Deux Canadien·nes français·es s’évertuent à détourner les pouvoirs, à délégitimer toutes les prises de parole – la leur en premier.

Aucune discipline n’est à l’abri de voir certaines œuvres de son canon soudainement prises à partie. Leur enseignement, leur contenu, leur promotion même devient lieu de combat. Or, il est tout aussi curieux que révélateur qu’un des domaines autour desquels ces querelles se cristallisent soit la littérature. Nous aimons ces flammèches qui jaillissent lorsqu’on confronte une œuvre littéraire à une idéologie.
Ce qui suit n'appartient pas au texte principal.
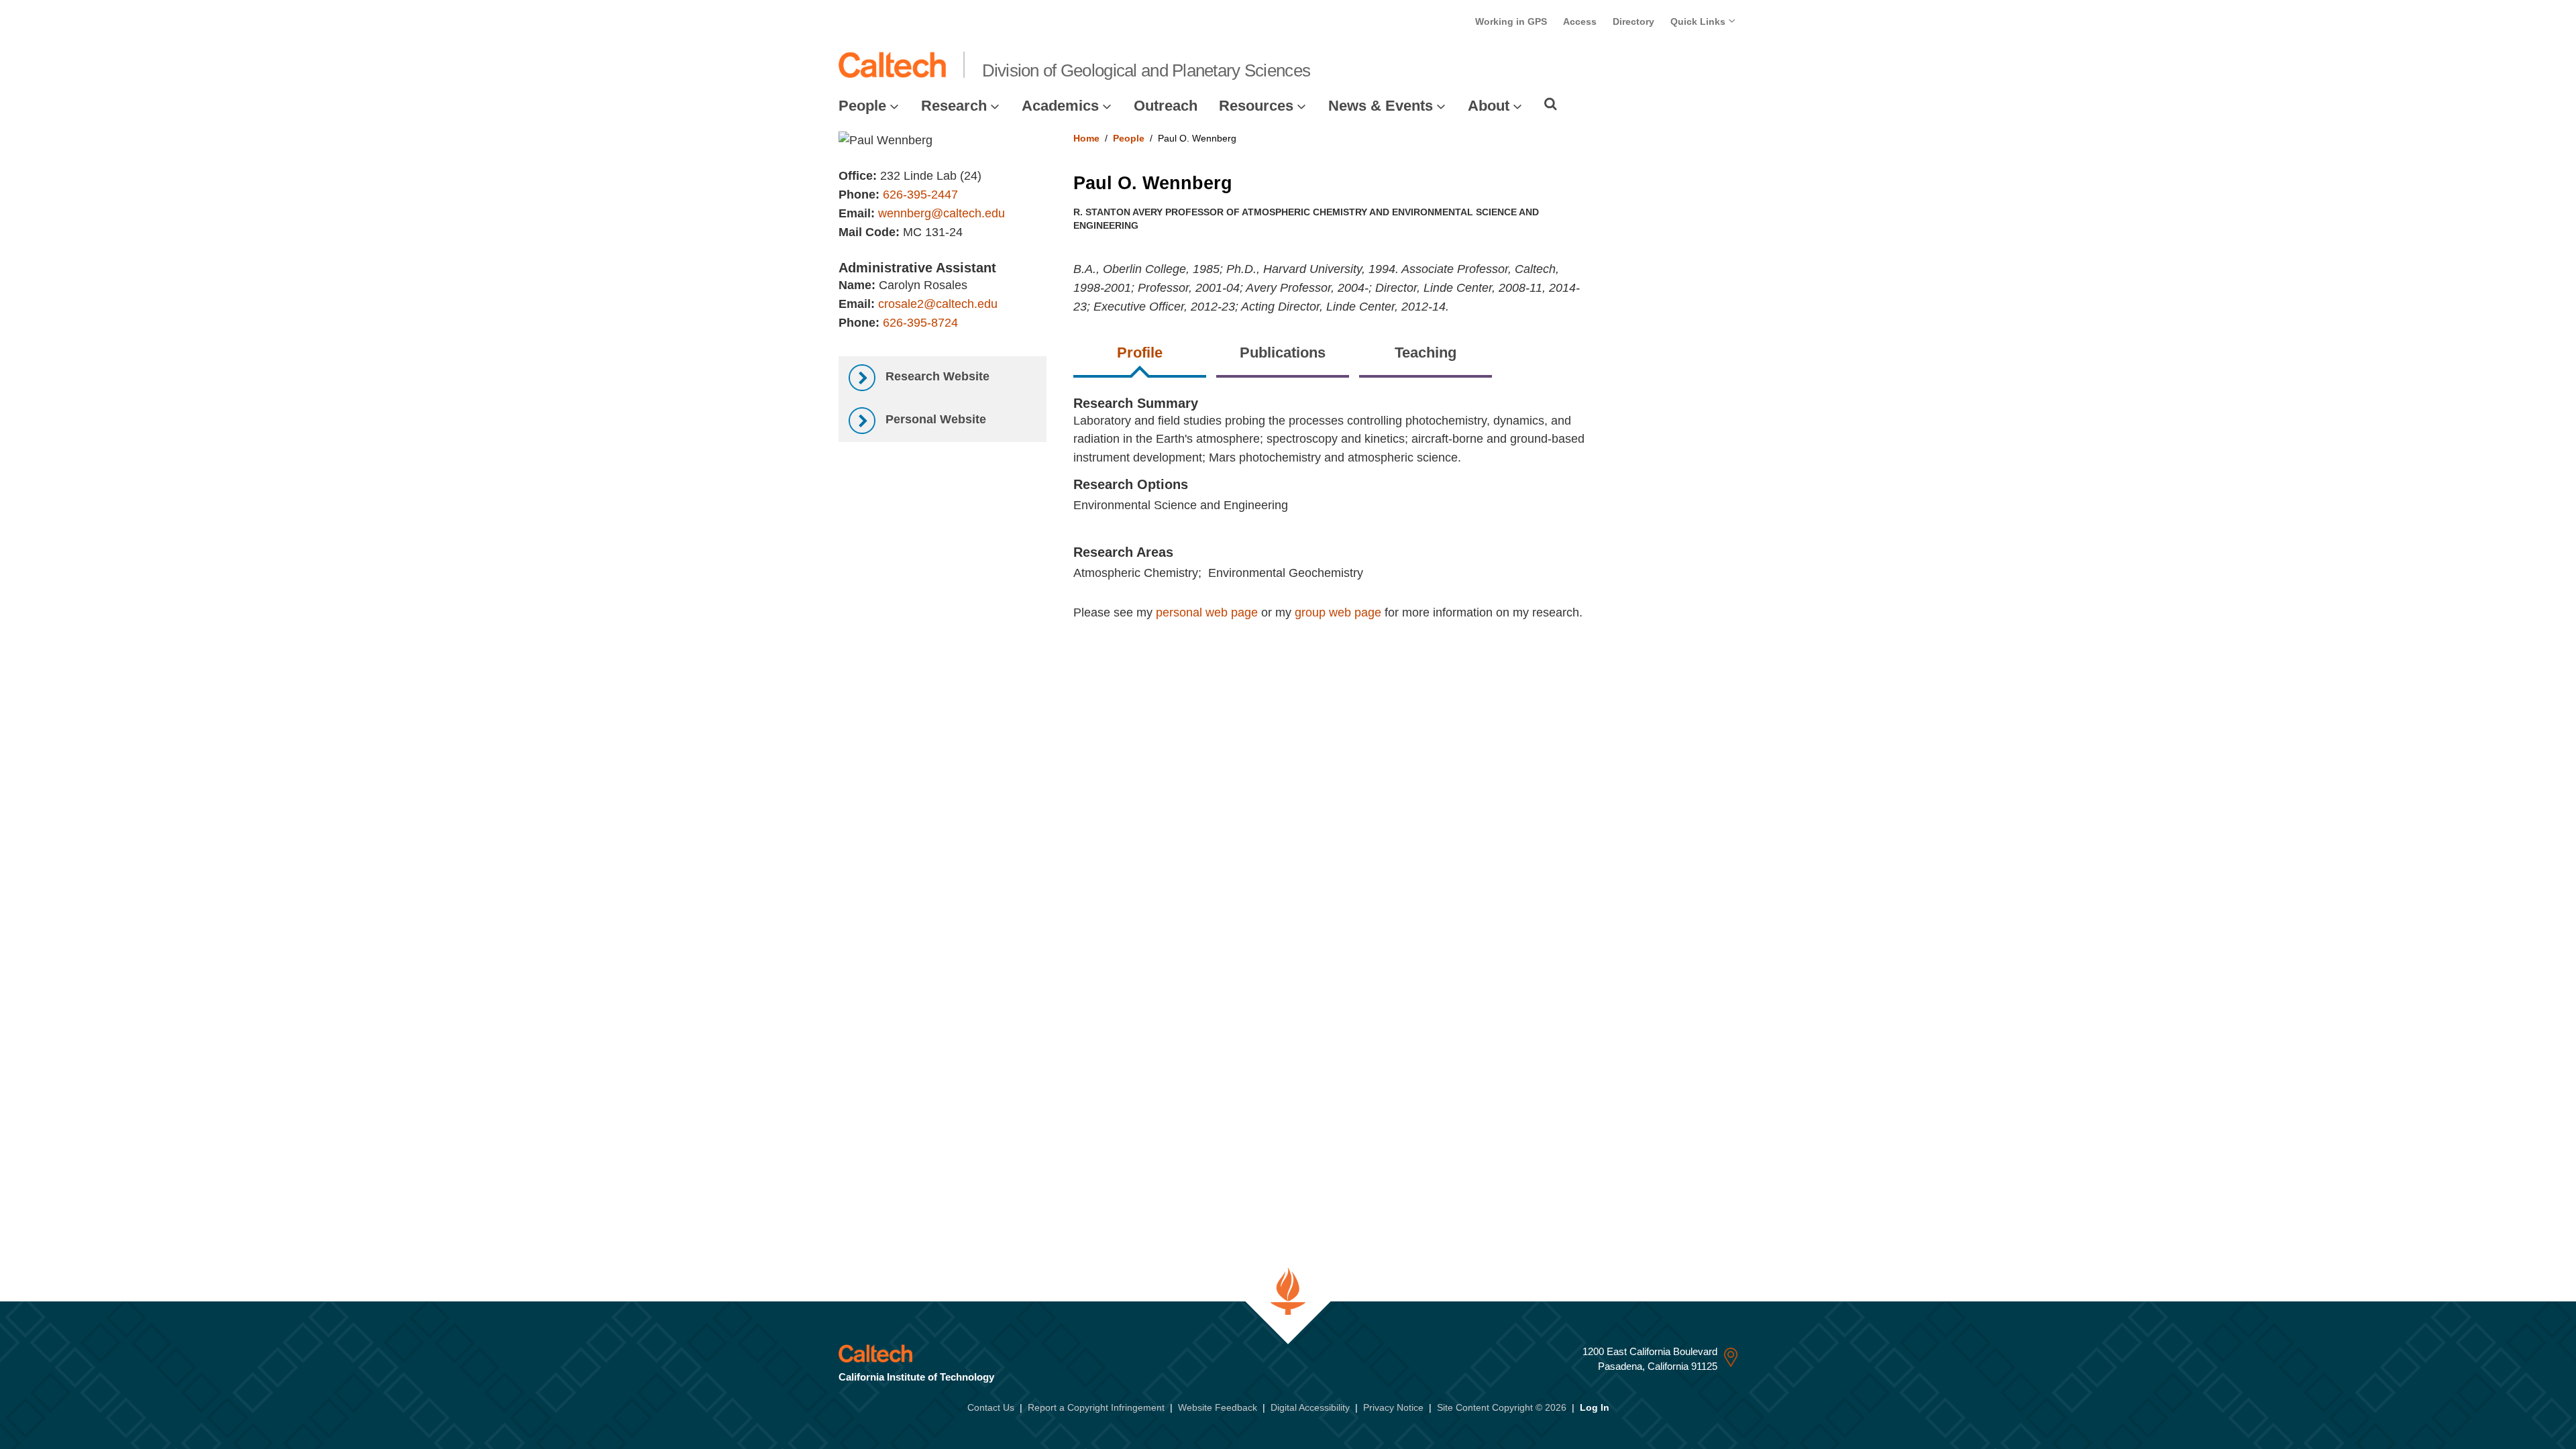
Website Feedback (1217, 1407)
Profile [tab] (1140, 352)
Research (954, 105)
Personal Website (934, 419)
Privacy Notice (1393, 1407)
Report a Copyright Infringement (1096, 1407)
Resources (1256, 105)
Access (1580, 21)
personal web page (1207, 612)
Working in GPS (1511, 21)
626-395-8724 (920, 322)
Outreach (1165, 105)
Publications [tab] (1283, 352)
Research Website (935, 376)
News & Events (1380, 105)
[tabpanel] (1405, 522)
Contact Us (990, 1407)
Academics (1060, 105)
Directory (1633, 21)
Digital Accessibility (1310, 1407)
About (1488, 105)
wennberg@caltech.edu (941, 213)
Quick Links (1699, 21)
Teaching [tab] (1425, 352)
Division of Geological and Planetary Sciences (1146, 70)
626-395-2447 (920, 194)
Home (1086, 138)
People (862, 105)
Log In (1594, 1407)
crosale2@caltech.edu (938, 304)
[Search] (1550, 104)
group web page (1338, 612)
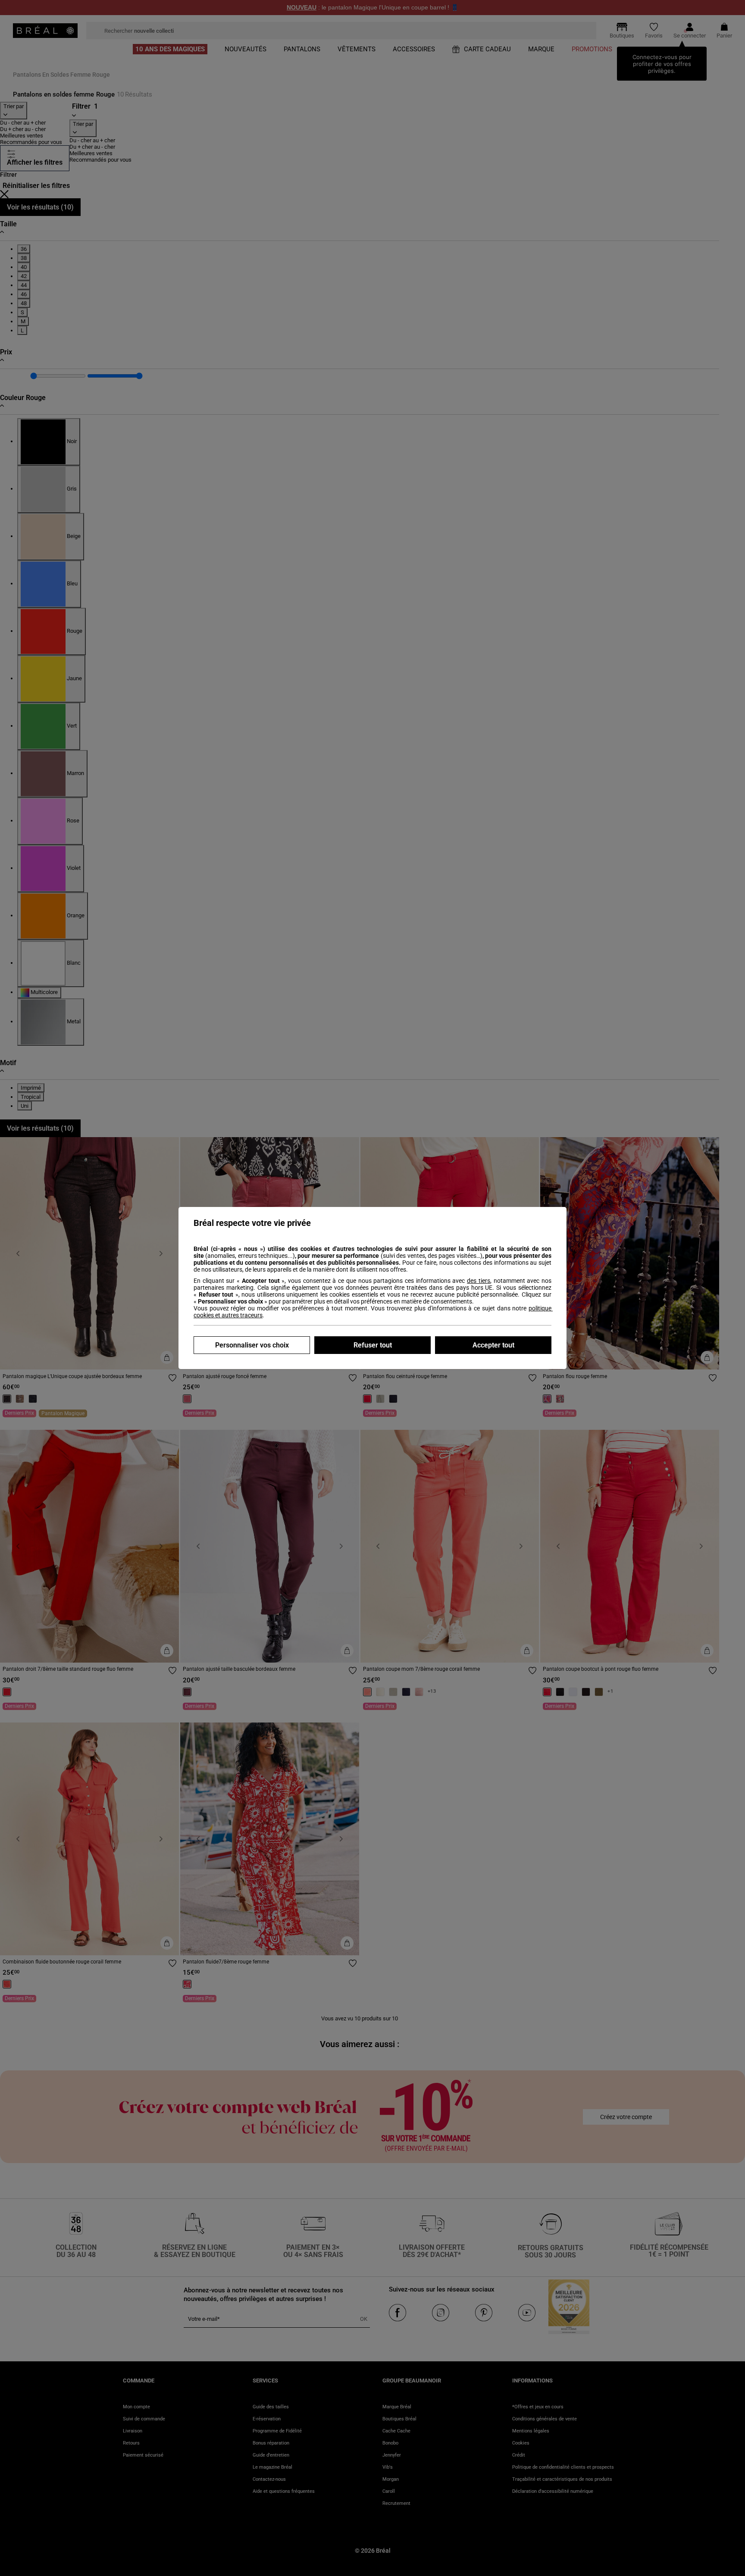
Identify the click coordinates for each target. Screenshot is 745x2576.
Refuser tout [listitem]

Nous tirons une joie fantasque lorsqu’un·e auteur·trice, voire une fille maigre comme Anne Hébert, est couvert·e d’opprobre pour avoir utilisé un mot des siècles passés. La même joie nous habite lorsqu’en plein mois de novembre, la seule nouvelle qui fait les manchettes est une liste des lectures médiocres de notre soporifique premier ministre. Nos camarades choisissent de s’en prendre non pas à l’homme politique qui candidement cite un nationaliste blanc, encore moins à ce sinistre diplômé de l’UQAM, mais bien à l’Association des libraires qui publie ladite liste. Nous jubilons!

Nous tombons sous le charme de la politique du tout ou rien: nous éprouvons de l’admiration pour les gens qui collectionnent leurs ennemis. N’empêche, plutôt qu’encourager ces guerres de clochers, nous préférons aujourd’hui faire feu de tout bois et nous dissocier de toutes les positions, au risque d’être associé·es à des wokes ou des boomers, voire avec Lucien Bouchard, qui voit dans la remise en question du canon une incarnation de l’infâme paresse québécoise.

Ces tempêtes dans des verres d’eau, nous les nommons scandales du discours indirect libre. Pour celleux dont les séminaires en narratologie ne sont plus très frais (ou, pire, qui auraient opté pour la sémiologie plutôt que les études littéraires), rappelons que l’indirect libre désigne un discours dont on ne sait pas s’il est attribuable à la narration ou à un personnage. Or il semble que le problème central à tous ces tourbillons réside précisément dans une difficulté collective à départager les différents ordres discursifs.